Time for another of Master Quill’s weeks. This time around we’ll focus on Highland Park. When rummaging through my stash of samples or bottles I sometimes come across a few which have some sort of common link, usually being made at the same distillery, but there can be many others. In no way should it be a true cross-section of the standard range or should it be all official or recent bottlings. Nope, the aim is to have fun with seven Whiskies, more or less picked at random. In this case Highland Park gets the honor. I have picked seven Highland Park Whiskies to have fun with and put them in some sort of logical order. We’ll start off with Leif Eriksson, one of many travel retail offerings. Usually reduced to 40% and usually bottled in a convenient litre bottle. This time however it is the standard 700ml bottle that can be easily picked up outside of an airport…
I may have mentioned this before, but Highland Park is owned by the Edrington Group. A company that also owns The Macallan. With both these distilleries, or brands, Edrington do a lot of marketing. There is an obvious core range made up of Whiskies with age statements, and some of them have already featured on these pages as well. Besides that Highland Park, as many others, loves travel retail outlets and are keen on issuing special series (aiming at collectors).
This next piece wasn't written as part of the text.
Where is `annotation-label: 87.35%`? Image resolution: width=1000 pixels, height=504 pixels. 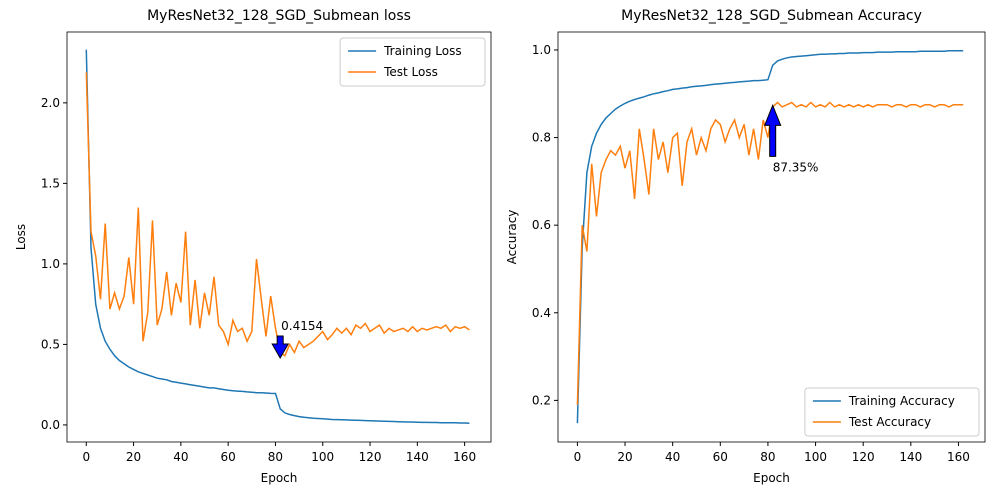
annotation-label: 87.35% is located at coordinates (796, 167).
I am a big fan of the Highland Park distillate and when we look at Highland Park, pré marketing, you would have a hard time finding even a mediocre bottling. Just have a go at an older wide neck bottling and you’ll know what I mean, or even ask Olivier Humbrecht about Highland Park and you are set for the day.
The beginning of the special series craze, I mentioned above, started with the release of Earl Magnus in 2009 (5.976 bottles). It is part of a trilogy called the Inga Saga. Earl Magnus is a 15yo Highland Park of impeccable quality, and back then was released at a more than reasonable price. It was followed up in 2010 with a 12yo called Saint Magnus (11.994 bottles), which was a bit less interesting and the series was concluded in 2011 with an 18yo called Earl Haakon (3.000 bottles). It was a hybrid of the standard ages of 12yo, 15yo and 18yo, but also bore names of mythical figures from the history of Orkney. Today its hard to imagine a company releasing only one special bottling a year! By the way, this 18yo was top-notch again. Many series like this were created since.
However Leif Eriksson is not part of any series I know of. It’s a bottling commemorating the Viking Eriksson who was the first European to set foot in North America. So it shall be no surprise this Highland Park was matured wholly in American Oak casks (probably all ex-Bourbon).
Nose: Starts with a hint of smoke and heather, and a nice funkiness I know from older Highland Parks. Initially also quite sweet. Nice sweet barley notes, honey and also quite fruity. Cold butter. A very appealing, and slightly dirty, nose. Lots of vanilla and creamy latex paint, as could be expected. Less expected was the coal dust and Aspirin powder I got next. Highland Park is a distillate that does well in any cask. Excellent nose.
Taste: Oh no. Aiii, sweet honey and sugar-water. What a shame. This one is definitely ruined by reduction. Maybe they felt it was too hot at cask strength and since it had to be bottled for travel retail they automatically reduced it to the lowest strength possible, 40% ABV. Sweet, creamy vanilla again. Hints of almonds. Lots of creamy notes as well as lots of vanilla. That’s the main marker of the taste. Not a lot of wood though, although there is a nice toasted cask edge to it. The palate matches the nose very well. This should have been a litre bottle, since to get the max out of this you need to drink this in big gulps and roll it around a lot in your mouth (needs a lot of air as well). Funny enough a slightly bitter oak note emerges in the aftertaste…
You can still taste the potential of this. It is almost as if has to be suitable for pilots who still have to fly. I hope not. The nose is wonderful and the taste does show the potential. It is not a bad Whisky. It could have been a very good Bourbon expression of Highland Park, but it was ruined by one bad decision. The amount of reduction. Still, it sometimes can hit a soft spot, and is still an example how Highland Park can be without the (big) Sherry.